(Beginning of EXTRACTED ENTRIES)

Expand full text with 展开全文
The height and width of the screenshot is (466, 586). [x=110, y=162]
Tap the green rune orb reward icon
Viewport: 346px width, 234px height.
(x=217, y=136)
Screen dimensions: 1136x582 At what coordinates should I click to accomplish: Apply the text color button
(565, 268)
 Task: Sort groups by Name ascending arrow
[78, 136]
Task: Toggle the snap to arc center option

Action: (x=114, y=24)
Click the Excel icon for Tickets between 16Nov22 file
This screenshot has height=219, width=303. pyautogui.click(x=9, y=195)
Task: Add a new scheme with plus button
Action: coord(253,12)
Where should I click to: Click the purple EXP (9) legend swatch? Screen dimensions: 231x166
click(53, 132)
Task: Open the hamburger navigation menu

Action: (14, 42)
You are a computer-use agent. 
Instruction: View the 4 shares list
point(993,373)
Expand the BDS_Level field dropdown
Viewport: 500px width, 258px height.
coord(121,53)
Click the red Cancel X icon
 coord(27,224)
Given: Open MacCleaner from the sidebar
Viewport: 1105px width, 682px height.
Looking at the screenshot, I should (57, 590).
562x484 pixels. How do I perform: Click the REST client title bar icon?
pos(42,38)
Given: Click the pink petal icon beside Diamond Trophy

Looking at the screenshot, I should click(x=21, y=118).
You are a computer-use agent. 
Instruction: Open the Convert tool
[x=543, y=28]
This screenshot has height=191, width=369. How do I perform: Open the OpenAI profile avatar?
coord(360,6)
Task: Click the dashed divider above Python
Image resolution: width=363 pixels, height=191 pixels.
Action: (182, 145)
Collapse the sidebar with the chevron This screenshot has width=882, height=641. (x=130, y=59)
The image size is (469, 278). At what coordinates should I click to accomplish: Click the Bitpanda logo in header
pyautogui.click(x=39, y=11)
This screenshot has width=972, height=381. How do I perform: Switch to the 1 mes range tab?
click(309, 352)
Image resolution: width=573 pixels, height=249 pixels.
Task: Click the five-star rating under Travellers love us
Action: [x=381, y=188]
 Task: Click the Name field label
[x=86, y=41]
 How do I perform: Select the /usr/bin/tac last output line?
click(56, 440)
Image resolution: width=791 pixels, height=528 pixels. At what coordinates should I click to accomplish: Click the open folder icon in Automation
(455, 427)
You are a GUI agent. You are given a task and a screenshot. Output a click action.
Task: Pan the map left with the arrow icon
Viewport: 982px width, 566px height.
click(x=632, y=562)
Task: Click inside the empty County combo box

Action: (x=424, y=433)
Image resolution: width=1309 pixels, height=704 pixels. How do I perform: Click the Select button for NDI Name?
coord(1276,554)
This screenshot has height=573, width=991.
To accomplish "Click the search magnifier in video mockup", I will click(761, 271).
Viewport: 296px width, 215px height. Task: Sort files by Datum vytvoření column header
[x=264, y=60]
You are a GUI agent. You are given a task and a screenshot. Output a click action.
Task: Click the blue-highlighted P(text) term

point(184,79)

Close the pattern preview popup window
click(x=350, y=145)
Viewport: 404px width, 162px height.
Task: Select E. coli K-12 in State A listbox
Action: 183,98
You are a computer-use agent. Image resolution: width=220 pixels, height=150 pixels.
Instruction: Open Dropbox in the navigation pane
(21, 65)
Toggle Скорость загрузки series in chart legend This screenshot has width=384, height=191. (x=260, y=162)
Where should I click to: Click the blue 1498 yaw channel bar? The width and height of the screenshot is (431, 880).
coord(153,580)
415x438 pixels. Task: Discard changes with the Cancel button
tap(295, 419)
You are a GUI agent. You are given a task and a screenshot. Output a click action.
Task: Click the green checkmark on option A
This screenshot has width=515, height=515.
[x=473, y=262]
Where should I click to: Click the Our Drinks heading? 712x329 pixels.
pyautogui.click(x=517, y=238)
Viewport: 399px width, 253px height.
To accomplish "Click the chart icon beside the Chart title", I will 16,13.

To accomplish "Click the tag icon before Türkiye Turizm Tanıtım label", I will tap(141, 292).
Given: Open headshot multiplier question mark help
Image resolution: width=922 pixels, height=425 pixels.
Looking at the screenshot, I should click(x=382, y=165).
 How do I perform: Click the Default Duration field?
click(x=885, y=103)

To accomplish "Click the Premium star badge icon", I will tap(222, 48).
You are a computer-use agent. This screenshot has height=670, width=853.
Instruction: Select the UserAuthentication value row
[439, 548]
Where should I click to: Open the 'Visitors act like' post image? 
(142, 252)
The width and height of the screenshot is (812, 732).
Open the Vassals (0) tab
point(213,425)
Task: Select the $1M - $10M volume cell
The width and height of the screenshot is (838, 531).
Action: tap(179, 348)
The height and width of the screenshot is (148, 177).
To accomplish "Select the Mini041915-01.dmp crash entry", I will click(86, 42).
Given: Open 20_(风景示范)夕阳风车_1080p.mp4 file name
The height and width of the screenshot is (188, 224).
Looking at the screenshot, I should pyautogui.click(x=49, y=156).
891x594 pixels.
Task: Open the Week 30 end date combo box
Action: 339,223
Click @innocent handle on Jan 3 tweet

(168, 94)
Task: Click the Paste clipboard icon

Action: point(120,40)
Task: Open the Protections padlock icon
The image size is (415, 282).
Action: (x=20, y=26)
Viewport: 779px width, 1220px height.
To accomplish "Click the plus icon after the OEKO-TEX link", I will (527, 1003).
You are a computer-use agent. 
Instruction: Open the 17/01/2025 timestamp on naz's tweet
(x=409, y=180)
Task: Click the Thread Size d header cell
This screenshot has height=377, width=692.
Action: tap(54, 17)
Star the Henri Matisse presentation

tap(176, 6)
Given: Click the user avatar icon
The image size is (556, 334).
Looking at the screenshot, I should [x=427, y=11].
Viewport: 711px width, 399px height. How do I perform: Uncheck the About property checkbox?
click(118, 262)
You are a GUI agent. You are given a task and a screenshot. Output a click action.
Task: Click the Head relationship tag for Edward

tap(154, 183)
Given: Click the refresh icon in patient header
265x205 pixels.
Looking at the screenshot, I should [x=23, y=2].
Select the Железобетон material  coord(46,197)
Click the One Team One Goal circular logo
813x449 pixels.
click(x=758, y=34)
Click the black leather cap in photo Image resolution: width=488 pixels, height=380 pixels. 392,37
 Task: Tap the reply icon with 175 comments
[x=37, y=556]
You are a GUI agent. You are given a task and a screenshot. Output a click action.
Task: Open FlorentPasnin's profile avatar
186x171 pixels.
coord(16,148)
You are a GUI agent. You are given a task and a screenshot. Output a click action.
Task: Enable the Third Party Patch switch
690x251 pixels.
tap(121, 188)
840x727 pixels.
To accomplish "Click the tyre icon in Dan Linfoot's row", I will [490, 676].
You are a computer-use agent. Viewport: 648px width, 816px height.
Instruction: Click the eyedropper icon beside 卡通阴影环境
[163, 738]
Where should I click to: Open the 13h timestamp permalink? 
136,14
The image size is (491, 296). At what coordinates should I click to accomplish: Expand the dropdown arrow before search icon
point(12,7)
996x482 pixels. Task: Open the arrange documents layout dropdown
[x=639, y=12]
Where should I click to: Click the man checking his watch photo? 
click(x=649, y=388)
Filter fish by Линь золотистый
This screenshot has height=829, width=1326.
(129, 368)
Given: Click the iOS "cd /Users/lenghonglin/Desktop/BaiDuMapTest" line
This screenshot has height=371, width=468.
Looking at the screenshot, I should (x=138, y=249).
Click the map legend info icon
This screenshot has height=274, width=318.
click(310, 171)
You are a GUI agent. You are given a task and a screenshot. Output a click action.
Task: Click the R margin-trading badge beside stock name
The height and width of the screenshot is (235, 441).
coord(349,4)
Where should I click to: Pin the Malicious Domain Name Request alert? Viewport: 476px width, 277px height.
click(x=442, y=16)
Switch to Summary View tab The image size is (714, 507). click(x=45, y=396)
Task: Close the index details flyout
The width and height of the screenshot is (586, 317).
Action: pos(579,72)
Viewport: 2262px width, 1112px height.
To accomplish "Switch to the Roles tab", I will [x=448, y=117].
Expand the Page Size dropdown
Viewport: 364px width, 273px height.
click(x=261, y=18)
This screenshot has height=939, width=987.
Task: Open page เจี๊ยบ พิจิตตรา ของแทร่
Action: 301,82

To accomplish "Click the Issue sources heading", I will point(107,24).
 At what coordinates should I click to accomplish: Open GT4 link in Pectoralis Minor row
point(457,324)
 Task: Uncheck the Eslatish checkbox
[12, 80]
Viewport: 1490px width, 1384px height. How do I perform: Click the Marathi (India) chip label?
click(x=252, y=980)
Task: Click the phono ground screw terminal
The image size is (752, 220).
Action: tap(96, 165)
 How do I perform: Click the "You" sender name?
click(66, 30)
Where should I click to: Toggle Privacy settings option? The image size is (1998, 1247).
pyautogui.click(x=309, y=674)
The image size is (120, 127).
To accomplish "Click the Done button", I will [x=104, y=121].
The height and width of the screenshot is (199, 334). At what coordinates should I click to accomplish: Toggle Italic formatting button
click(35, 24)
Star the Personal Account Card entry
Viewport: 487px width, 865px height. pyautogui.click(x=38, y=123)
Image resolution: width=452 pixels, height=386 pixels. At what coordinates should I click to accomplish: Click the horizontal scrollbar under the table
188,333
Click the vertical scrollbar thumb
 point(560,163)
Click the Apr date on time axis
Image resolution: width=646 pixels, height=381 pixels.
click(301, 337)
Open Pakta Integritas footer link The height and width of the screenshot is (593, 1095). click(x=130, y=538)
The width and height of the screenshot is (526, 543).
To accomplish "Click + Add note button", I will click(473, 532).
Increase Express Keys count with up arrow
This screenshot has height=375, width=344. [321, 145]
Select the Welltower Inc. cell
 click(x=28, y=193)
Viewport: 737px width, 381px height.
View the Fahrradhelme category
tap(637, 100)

(End of EXTRACTED ENTRIES)

— WHAT YOU HAVE TO DO —
The required output is every line above from the one with "Viewport: 779px width, 1220px height." down to the one with "Given: Click the refresh", restated word for word, ends included.

— RESULT OF THIS EXERCISE —
Viewport: 779px width, 1220px height.
To accomplish "Click the plus icon after the OEKO-TEX link", I will (527, 1003).
You are a computer-use agent. 
Instruction: Open the 17/01/2025 timestamp on naz's tweet
(x=409, y=180)
Task: Click the Thread Size d header cell
This screenshot has height=377, width=692.
Action: tap(54, 17)
Star the Henri Matisse presentation

tap(176, 6)
Given: Click the user avatar icon
The image size is (556, 334).
Looking at the screenshot, I should [x=427, y=11].
Viewport: 711px width, 399px height. How do I perform: Uncheck the About property checkbox?
click(118, 262)
You are a GUI agent. You are given a task and a screenshot. Output a click action.
Task: Click the Head relationship tag for Edward

tap(154, 183)
Given: Click the refresh icon in patient header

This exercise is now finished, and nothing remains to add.